Problem description ▸ Reproduce the material below verbatim, line for line.

━━━ Information shown ━━━

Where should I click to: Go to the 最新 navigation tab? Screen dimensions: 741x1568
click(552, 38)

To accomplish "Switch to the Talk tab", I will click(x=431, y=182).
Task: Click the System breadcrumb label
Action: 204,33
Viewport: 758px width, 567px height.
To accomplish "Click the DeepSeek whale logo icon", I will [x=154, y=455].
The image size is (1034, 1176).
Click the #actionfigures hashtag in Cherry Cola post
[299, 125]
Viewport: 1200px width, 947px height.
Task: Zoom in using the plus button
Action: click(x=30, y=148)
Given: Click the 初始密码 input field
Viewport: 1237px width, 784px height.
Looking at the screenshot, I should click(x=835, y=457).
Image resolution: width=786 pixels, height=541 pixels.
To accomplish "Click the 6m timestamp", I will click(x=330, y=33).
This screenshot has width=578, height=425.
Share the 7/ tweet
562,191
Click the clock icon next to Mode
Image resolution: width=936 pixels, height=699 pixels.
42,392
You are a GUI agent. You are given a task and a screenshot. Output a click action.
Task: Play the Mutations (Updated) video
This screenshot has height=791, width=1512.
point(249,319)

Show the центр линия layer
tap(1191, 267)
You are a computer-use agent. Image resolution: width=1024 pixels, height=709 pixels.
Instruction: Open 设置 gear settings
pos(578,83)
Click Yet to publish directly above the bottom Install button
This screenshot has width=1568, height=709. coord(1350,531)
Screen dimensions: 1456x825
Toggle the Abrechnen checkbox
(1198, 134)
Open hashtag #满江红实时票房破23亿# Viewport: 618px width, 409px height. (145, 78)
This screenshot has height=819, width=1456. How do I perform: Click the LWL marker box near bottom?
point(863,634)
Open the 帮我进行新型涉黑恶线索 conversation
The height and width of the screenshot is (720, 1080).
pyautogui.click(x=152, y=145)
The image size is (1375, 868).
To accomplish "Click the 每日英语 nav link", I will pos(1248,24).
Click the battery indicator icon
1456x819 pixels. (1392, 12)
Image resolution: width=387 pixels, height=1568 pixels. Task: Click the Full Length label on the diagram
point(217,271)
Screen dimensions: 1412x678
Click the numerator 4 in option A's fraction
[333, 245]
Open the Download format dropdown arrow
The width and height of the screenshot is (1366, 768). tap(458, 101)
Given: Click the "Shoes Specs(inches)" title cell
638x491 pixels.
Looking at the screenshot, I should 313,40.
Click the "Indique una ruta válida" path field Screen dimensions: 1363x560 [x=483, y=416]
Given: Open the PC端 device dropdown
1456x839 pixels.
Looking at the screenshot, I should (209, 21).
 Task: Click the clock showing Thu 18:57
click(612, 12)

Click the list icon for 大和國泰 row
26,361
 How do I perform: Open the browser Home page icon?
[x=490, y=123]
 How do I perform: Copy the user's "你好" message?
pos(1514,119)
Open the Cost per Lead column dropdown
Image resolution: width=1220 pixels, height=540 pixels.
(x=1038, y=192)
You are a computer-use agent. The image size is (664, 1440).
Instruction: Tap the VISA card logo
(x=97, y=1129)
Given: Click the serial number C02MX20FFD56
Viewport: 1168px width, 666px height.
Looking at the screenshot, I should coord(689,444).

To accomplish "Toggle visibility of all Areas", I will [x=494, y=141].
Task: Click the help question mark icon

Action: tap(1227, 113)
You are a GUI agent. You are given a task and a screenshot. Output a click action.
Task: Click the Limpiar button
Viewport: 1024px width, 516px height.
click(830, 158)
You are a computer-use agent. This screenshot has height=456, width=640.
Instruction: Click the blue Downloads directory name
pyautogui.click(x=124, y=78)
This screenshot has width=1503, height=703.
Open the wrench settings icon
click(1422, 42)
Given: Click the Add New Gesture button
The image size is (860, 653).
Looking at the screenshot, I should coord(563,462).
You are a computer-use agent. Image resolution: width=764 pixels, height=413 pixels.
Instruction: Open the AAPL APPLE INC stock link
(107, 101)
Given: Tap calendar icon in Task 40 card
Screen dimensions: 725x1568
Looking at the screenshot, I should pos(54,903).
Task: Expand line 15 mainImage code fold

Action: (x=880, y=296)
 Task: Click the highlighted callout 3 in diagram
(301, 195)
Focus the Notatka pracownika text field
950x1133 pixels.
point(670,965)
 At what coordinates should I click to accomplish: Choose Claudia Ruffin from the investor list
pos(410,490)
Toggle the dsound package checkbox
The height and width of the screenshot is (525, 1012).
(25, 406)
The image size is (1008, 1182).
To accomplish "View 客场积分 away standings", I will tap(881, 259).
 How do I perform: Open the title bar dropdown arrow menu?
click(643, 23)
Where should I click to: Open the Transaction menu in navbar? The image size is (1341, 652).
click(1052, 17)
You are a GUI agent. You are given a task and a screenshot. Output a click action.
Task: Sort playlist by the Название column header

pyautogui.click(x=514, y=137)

━━━

Reply ▸
Where should I click to: Go to the 最新 navigation tab? Screen dimensions: 741x1568
click(552, 38)

To accomplish "Switch to the Talk tab", I will click(x=431, y=182).
Task: Click the System breadcrumb label
Action: 204,33
Viewport: 758px width, 567px height.
To accomplish "Click the DeepSeek whale logo icon", I will [x=154, y=455].
The image size is (1034, 1176).
Click the #actionfigures hashtag in Cherry Cola post
[299, 125]
Viewport: 1200px width, 947px height.
Task: Zoom in using the plus button
Action: click(x=30, y=148)
Given: Click the 初始密码 input field
Viewport: 1237px width, 784px height.
Looking at the screenshot, I should click(x=835, y=457).
Image resolution: width=786 pixels, height=541 pixels.
To accomplish "Click the 6m timestamp", I will click(x=330, y=33).
This screenshot has width=578, height=425.
Share the 7/ tweet
562,191
Click the clock icon next to Mode
Image resolution: width=936 pixels, height=699 pixels.
42,392
You are a GUI agent. You are given a task and a screenshot. Output a click action.
Task: Play the Mutations (Updated) video
This screenshot has height=791, width=1512.
point(249,319)

Show the центр линия layer
tap(1191, 267)
You are a computer-use agent. Image resolution: width=1024 pixels, height=709 pixels.
Instruction: Open 设置 gear settings
pos(578,83)
Click Yet to publish directly above the bottom Install button
This screenshot has width=1568, height=709. coord(1350,531)
Screen dimensions: 1456x825
Toggle the Abrechnen checkbox
(1198, 134)
Open hashtag #满江红实时票房破23亿# Viewport: 618px width, 409px height. (145, 78)
This screenshot has height=819, width=1456. How do I perform: Click the LWL marker box near bottom?
point(863,634)
Open the 帮我进行新型涉黑恶线索 conversation
The height and width of the screenshot is (720, 1080).
pyautogui.click(x=152, y=145)
The image size is (1375, 868).
To accomplish "Click the 每日英语 nav link", I will pos(1248,24).
Click the battery indicator icon
1456x819 pixels. (1392, 12)
Image resolution: width=387 pixels, height=1568 pixels. Task: Click the Full Length label on the diagram
point(217,271)
Screen dimensions: 1412x678
Click the numerator 4 in option A's fraction
[333, 245]
Open the Download format dropdown arrow
The width and height of the screenshot is (1366, 768). tap(458, 101)
Given: Click the "Shoes Specs(inches)" title cell
638x491 pixels.
Looking at the screenshot, I should 313,40.
Click the "Indique una ruta válida" path field Screen dimensions: 1363x560 [x=483, y=416]
Given: Open the PC端 device dropdown
1456x839 pixels.
Looking at the screenshot, I should (209, 21).
 Task: Click the clock showing Thu 18:57
click(612, 12)

Click the list icon for 大和國泰 row
26,361
 How do I perform: Open the browser Home page icon?
[x=490, y=123]
 How do I perform: Copy the user's "你好" message?
pos(1514,119)
Open the Cost per Lead column dropdown
Image resolution: width=1220 pixels, height=540 pixels.
(x=1038, y=192)
You are a computer-use agent. The image size is (664, 1440).
Instruction: Tap the VISA card logo
(x=97, y=1129)
Given: Click the serial number C02MX20FFD56
Viewport: 1168px width, 666px height.
Looking at the screenshot, I should coord(689,444).

To accomplish "Toggle visibility of all Areas", I will [x=494, y=141].
Task: Click the help question mark icon

Action: tap(1227, 113)
You are a GUI agent. You are given a task and a screenshot. Output a click action.
Task: Click the Limpiar button
Viewport: 1024px width, 516px height.
click(830, 158)
You are a computer-use agent. This screenshot has height=456, width=640.
Instruction: Click the blue Downloads directory name
pyautogui.click(x=124, y=78)
This screenshot has width=1503, height=703.
Open the wrench settings icon
click(1422, 42)
Given: Click the Add New Gesture button
The image size is (860, 653).
Looking at the screenshot, I should coord(563,462).
You are a computer-use agent. Image resolution: width=764 pixels, height=413 pixels.
Instruction: Open the AAPL APPLE INC stock link
(107, 101)
Given: Tap calendar icon in Task 40 card
Screen dimensions: 725x1568
Looking at the screenshot, I should pos(54,903).
Task: Expand line 15 mainImage code fold

Action: (x=880, y=296)
 Task: Click the highlighted callout 3 in diagram
(301, 195)
Focus the Notatka pracownika text field
950x1133 pixels.
point(670,965)
 At what coordinates should I click to accomplish: Choose Claudia Ruffin from the investor list
pos(410,490)
Toggle the dsound package checkbox
The height and width of the screenshot is (525, 1012).
(25, 406)
The image size is (1008, 1182).
To accomplish "View 客场积分 away standings", I will tap(881, 259).
 How do I perform: Open the title bar dropdown arrow menu?
click(643, 23)
Where should I click to: Open the Transaction menu in navbar? The image size is (1341, 652).
click(1052, 17)
You are a GUI agent. You are given a task and a screenshot. Output a click action.
Task: Sort playlist by the Название column header

pyautogui.click(x=514, y=137)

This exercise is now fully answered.